━━━━━ Data records
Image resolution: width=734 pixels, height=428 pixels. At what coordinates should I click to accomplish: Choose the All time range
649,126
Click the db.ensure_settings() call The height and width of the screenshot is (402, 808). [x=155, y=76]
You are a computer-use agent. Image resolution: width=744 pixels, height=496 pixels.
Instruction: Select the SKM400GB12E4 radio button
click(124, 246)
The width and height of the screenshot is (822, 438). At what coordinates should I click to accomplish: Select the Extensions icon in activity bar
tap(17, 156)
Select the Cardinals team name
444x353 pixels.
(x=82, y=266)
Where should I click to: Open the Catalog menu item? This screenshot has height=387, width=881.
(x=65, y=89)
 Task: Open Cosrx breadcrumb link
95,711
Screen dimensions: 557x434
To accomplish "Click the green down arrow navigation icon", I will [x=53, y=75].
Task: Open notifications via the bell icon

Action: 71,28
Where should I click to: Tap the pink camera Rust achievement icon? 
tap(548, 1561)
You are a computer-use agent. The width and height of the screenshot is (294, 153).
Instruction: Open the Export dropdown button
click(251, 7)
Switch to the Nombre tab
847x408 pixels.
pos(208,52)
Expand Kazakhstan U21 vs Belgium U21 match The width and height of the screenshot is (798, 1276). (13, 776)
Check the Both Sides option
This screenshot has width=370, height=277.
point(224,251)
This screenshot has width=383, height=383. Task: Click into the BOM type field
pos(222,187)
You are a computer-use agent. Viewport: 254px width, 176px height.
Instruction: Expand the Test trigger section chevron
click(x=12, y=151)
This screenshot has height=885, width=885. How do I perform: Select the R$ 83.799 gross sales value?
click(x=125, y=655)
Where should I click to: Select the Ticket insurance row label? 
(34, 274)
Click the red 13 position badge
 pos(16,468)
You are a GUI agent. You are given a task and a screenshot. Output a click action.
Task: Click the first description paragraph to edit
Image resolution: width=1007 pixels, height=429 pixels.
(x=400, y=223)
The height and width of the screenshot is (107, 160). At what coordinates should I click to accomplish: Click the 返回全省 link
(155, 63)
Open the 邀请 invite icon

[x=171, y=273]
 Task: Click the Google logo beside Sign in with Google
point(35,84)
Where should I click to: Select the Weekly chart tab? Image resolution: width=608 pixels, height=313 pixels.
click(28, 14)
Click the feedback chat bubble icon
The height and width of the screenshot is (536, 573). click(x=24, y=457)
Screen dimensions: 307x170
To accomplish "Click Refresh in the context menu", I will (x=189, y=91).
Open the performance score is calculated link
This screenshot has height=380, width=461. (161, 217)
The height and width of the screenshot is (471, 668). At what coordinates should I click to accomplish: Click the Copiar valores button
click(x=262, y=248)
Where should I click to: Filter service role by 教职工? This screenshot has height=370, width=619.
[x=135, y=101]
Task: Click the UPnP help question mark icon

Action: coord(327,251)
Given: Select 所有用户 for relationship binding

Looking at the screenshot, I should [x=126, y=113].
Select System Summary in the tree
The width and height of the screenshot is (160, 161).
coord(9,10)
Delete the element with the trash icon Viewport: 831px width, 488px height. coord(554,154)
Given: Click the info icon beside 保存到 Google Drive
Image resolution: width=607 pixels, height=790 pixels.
━━━━━━━━━━
:: Directions ::
Show each line of the data that contains the string "Viewport".

:: Answer area ::
You are a computer-use agent. Viewport: 254px width, 176px height.
Delete the element with the trash icon Viewport: 831px width, 488px height. coord(554,154)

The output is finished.